- [GIVEN TEXT]
** BEGIN **
ORDERS ARE EXPRESSLY SUBJECT TO SUPPLIER’S ACCEPTANCE OF RYDER’S TERMS AND CONDITIONS OF PURCHASE SHOWN BELOW.
SUPPLIER’S PERFORMANCE UNDER THE PURCHASE ORDER WILL BE DEEMED ACCEPTANCE OF THESE TERMS AND CONDITIONS. ANY ADDITIONAL OR DIFFERENT
TERMS IN FORMS PROVIDED BY SUPPLIER WILL BE DEEMED OBJECTED TO AND NO EFFECT.
PURCHASE ORDER TERMS AND CONDITIONS
1. DEFINITIONS: The term "Ryder" shall mean the Ryder entity identified in the “Ship All Items To” area of the Purchase Order and/or as set forth in Ryder’s designated third party e-Commerce provider (“Ryder’s Network”), and includes its successors and assigns. The term "Supplier" shall mean the supplier identified in the “Supplier” area of the Purchase Order and/or as set forth in Ryder’s Network, acting in the capacity of an independent contractor. The term “Work” shall mean the materials or services furnished under this Purchase Order and/or through Ryder’s Network.
** END **
Saved entries
** BEGIN **
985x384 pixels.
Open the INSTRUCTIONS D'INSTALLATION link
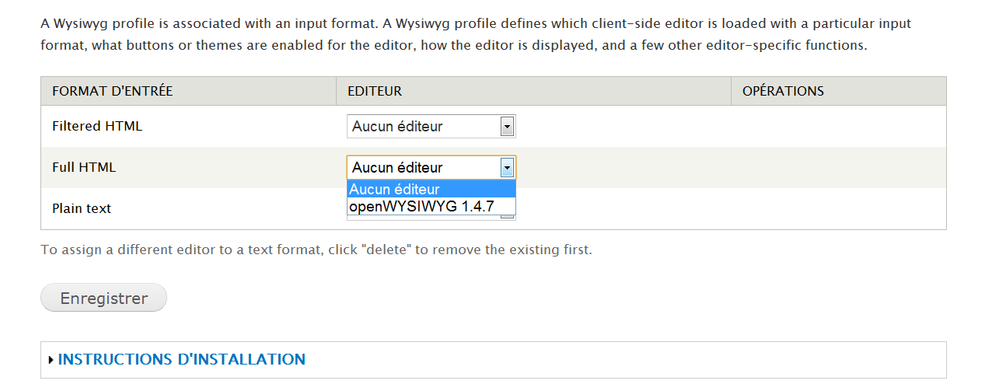click(x=181, y=359)
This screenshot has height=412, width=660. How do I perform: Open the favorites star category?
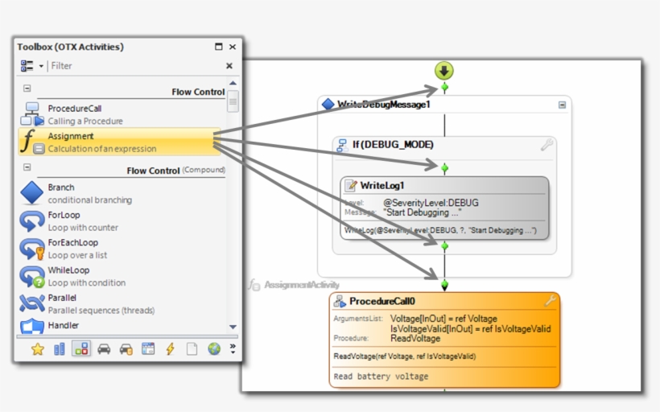38,349
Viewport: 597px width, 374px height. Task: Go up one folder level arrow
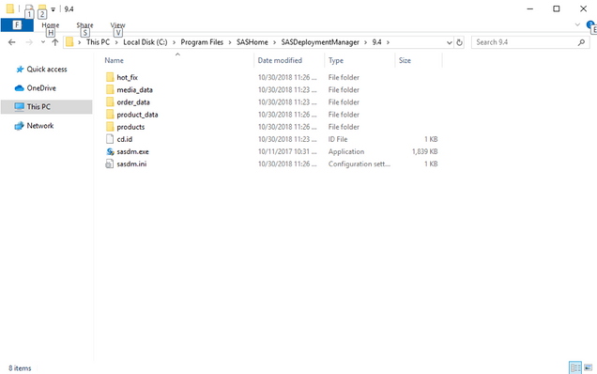(55, 42)
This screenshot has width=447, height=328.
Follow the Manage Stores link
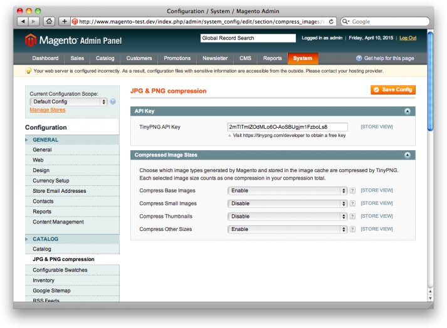click(48, 110)
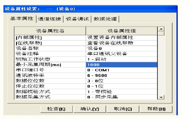This screenshot has width=182, height=119.
Task: Open help via the 帮助(H) button
Action: click(x=156, y=109)
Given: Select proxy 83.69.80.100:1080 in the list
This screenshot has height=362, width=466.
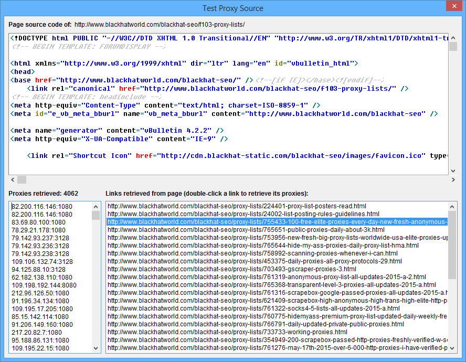Looking at the screenshot, I should tap(38, 222).
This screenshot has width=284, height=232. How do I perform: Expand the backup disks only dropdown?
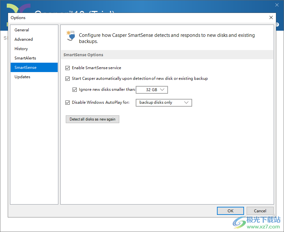pyautogui.click(x=164, y=102)
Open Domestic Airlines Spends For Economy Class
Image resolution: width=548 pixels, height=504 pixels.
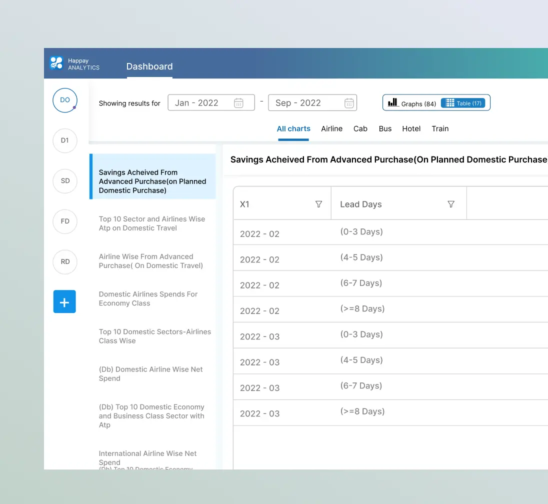coord(149,299)
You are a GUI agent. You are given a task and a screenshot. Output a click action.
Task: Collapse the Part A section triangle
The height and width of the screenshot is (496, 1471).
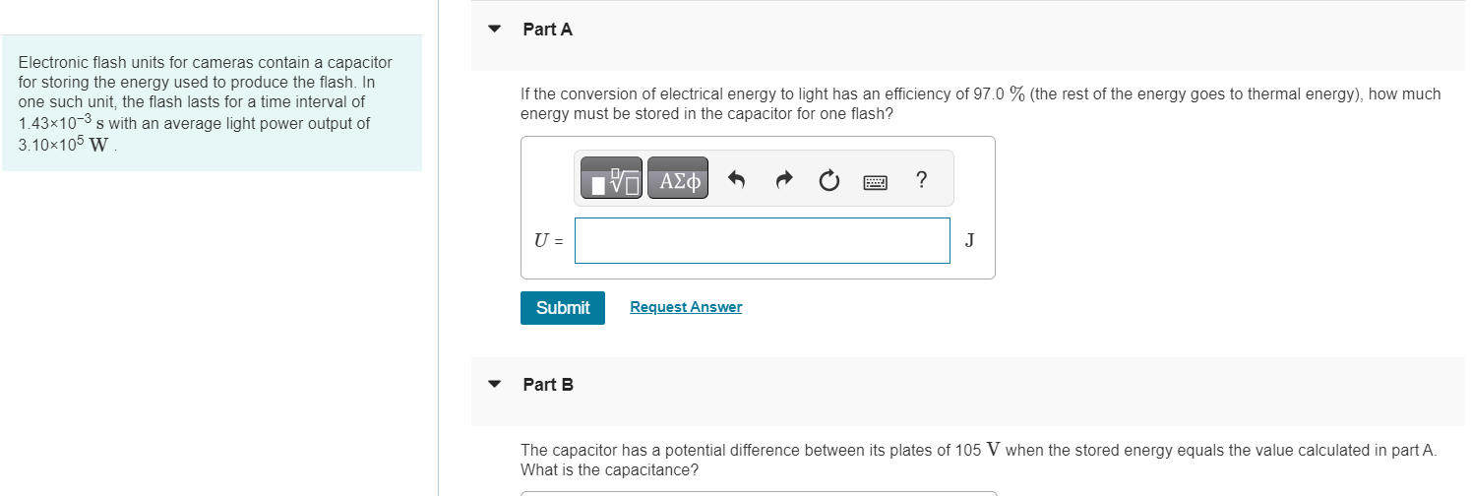(x=495, y=30)
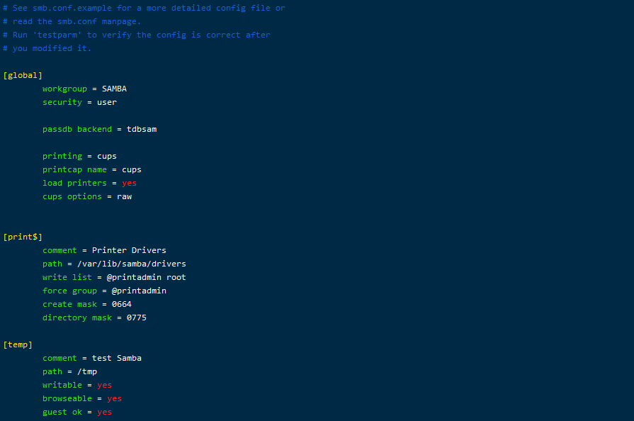Click the "test Samba" comment text
The width and height of the screenshot is (634, 421).
tap(117, 358)
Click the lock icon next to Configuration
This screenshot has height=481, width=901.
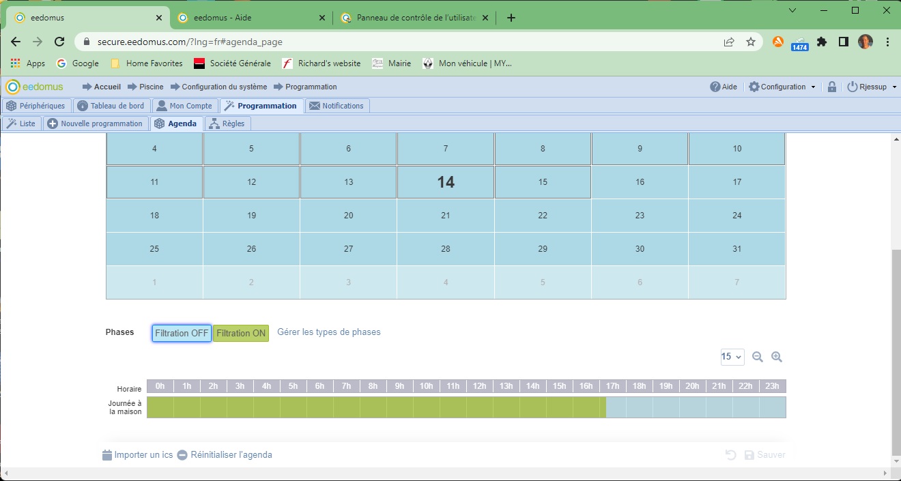[831, 87]
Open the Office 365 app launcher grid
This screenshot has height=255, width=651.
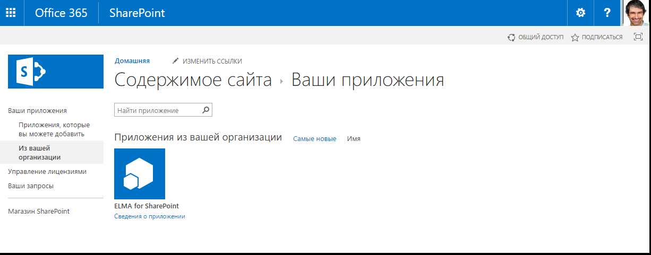pos(11,13)
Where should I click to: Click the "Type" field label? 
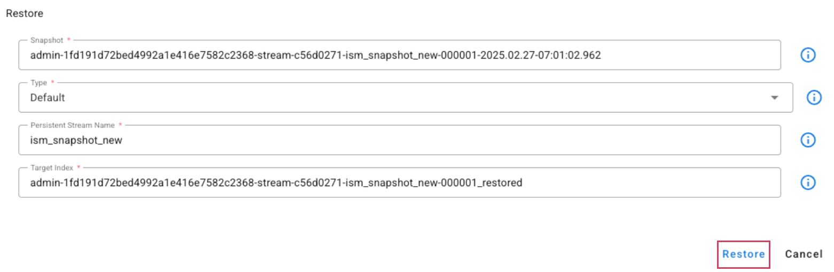39,83
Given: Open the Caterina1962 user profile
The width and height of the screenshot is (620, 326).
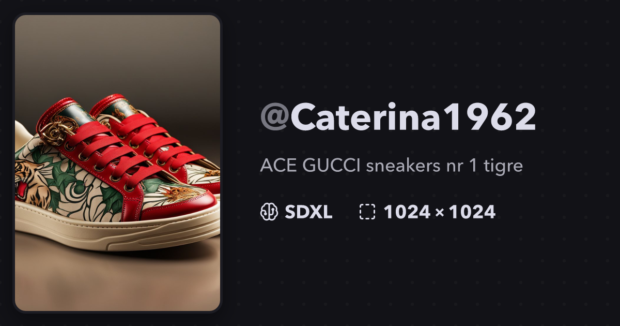Looking at the screenshot, I should 398,118.
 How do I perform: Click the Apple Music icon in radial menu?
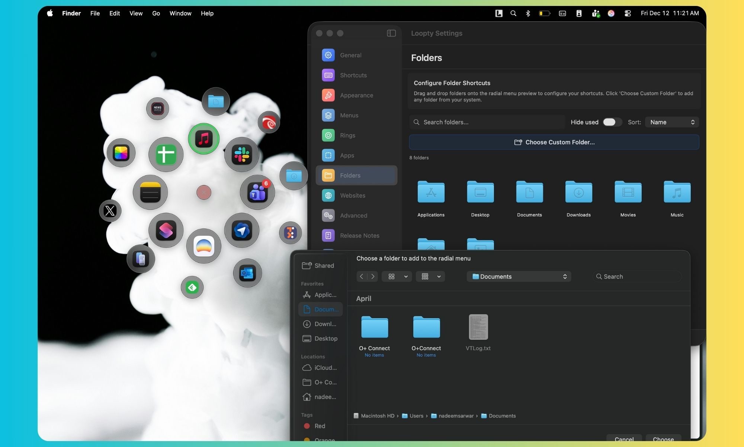tap(203, 139)
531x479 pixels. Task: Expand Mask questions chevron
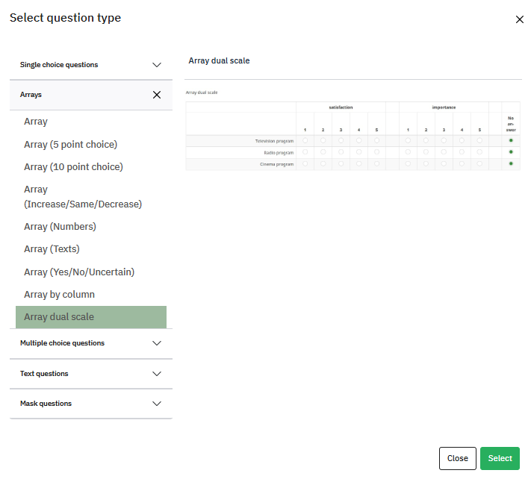(157, 404)
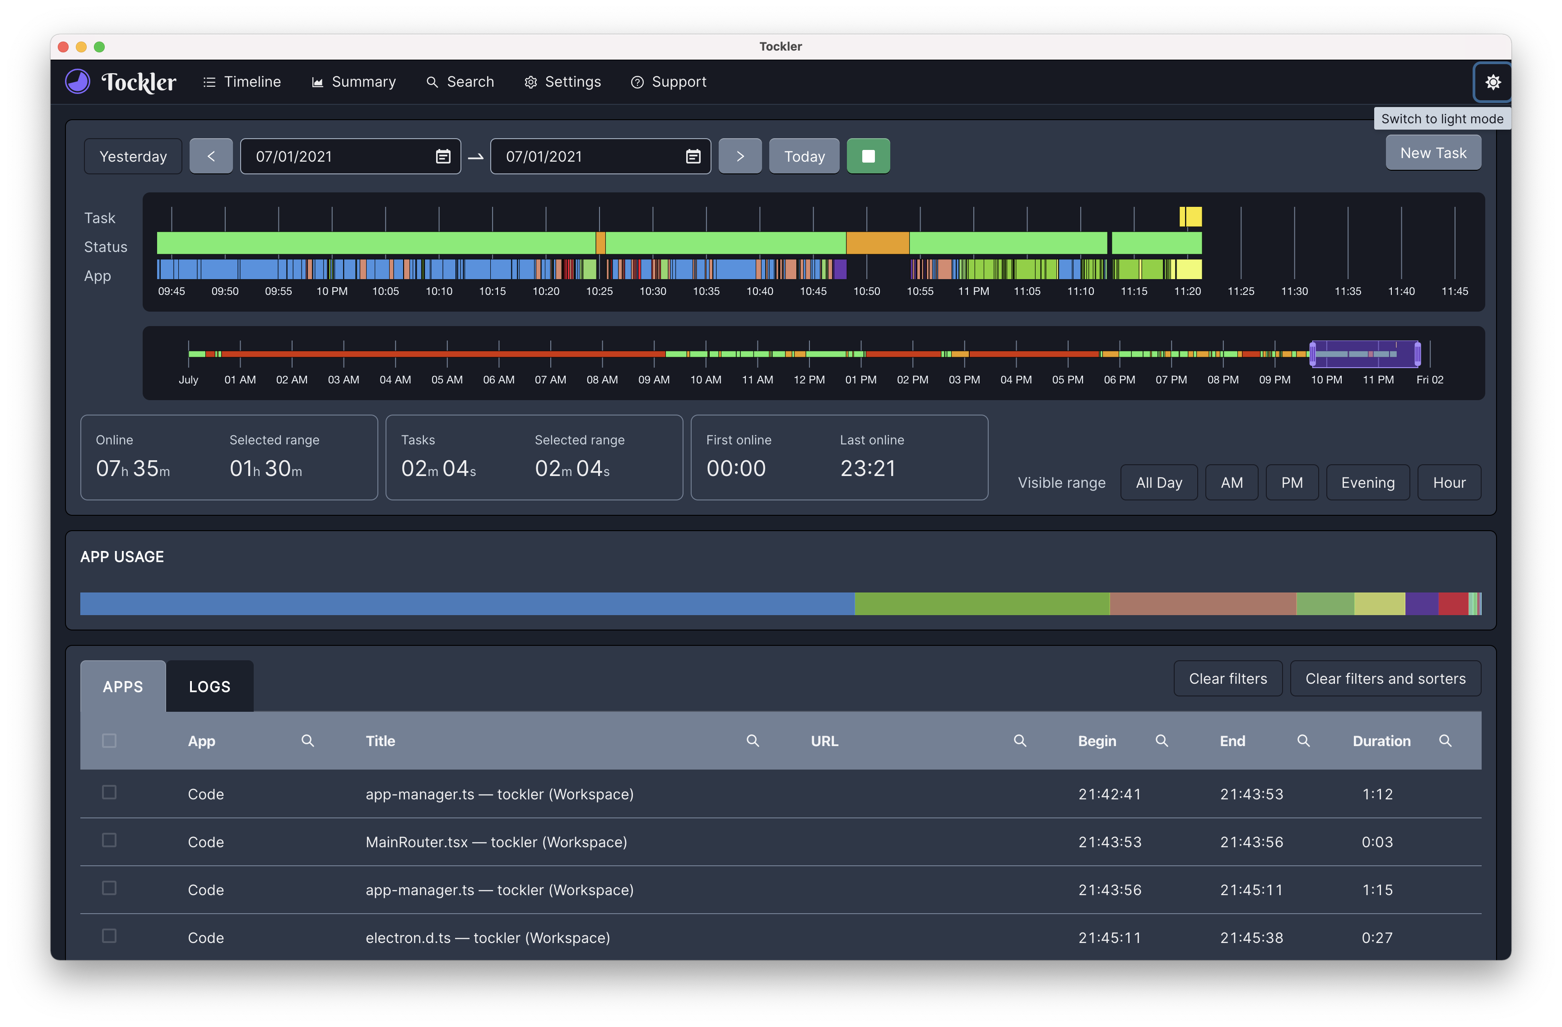Click the Title column search icon
The width and height of the screenshot is (1562, 1027).
753,741
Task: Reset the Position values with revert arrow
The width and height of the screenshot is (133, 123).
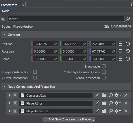Action: pyautogui.click(x=128, y=44)
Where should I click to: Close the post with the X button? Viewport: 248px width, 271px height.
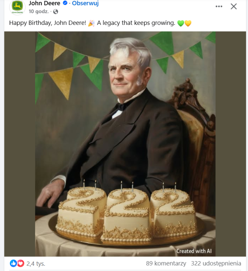tap(234, 6)
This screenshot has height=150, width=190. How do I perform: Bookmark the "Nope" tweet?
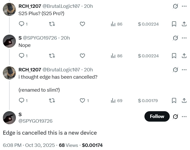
** END **
- [WHAT TO PRODUCE] Reproduce the purchase order terms starting with "SUPPLIER’S PERFORMANCE UNDER" and going on through "through Ryder’s Network.", swapping "Ryder’s Network" for "Ryder’s Portal". The material is not needed for this work.

- [WRITTEN REPLY]
SUPPLIER’S PERFORMANCE UNDER THE PURCHASE ORDER WILL BE DEEMED ACCEPTANCE OF THESE TERMS AND CONDITIONS. ANY ADDITIONAL OR DIFFERENT
TERMS IN FORMS PROVIDED BY SUPPLIER WILL BE DEEMED OBJECTED TO AND NO EFFECT.
PURCHASE ORDER TERMS AND CONDITIONS
1. DEFINITIONS: The term "Ryder" shall mean the Ryder entity identified in the “Ship All Items To” area of the Purchase Order and/or as set forth in Ryder’s designated third party e-Commerce provider (“Ryder’s Portal”), and includes its successors and assigns. The term "Supplier" shall mean the supplier identified in the “Supplier” area of the Purchase Order and/or as set forth in Ryder’s Portal, acting in the capacity of an independent contractor. The term “Work” shall mean the materials or services furnished under this Purchase Order and/or through Ryder’s Portal.